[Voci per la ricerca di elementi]
——————————
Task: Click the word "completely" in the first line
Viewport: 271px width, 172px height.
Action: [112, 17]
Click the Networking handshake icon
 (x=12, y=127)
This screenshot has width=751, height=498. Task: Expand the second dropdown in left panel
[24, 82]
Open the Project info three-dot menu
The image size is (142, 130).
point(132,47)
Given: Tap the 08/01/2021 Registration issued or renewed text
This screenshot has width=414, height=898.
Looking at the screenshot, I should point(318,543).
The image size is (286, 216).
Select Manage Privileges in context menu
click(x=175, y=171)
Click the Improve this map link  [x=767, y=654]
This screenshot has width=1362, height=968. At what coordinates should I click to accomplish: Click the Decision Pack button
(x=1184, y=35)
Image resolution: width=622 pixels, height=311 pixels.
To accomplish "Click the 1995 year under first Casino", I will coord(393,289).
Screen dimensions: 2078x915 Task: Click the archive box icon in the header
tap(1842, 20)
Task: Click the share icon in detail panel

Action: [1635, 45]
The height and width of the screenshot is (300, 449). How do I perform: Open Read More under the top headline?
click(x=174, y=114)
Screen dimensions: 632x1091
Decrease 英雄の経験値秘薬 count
——————————
COMPITO — Puoi riscrivere tutte le voci sostituendo "icon" con "symbol" e lasciando invariato tutto il resto?

RISPOSTA —
Task: Click the word "completely" in the first line
Viewport: 271px width, 172px height.
Action: [112, 17]
Click the Networking handshake symbol
 (x=12, y=127)
This screenshot has width=751, height=498. Task: Expand the second dropdown in left panel
[24, 82]
Open the Project info three-dot menu
The image size is (142, 130).
point(132,47)
Given: Tap the 08/01/2021 Registration issued or renewed text
This screenshot has width=414, height=898.
Looking at the screenshot, I should point(318,543).
The image size is (286, 216).
Select Manage Privileges in context menu
click(x=175, y=171)
Click the Improve this map link  [x=767, y=654]
This screenshot has width=1362, height=968. At what coordinates should I click to accomplish: Click the Decision Pack button
(x=1184, y=35)
Image resolution: width=622 pixels, height=311 pixels.
To accomplish "Click the 1995 year under first Casino", I will coord(393,289).
Screen dimensions: 2078x915 Task: Click the archive box symbol in the header
tap(1842, 20)
Task: Click the share symbol in detail panel

Action: [1635, 45]
The height and width of the screenshot is (300, 449). How do I perform: Open Read More under the top headline?
click(x=174, y=114)
Screen dimensions: 632x1091
Decrease 英雄の経験値秘薬 count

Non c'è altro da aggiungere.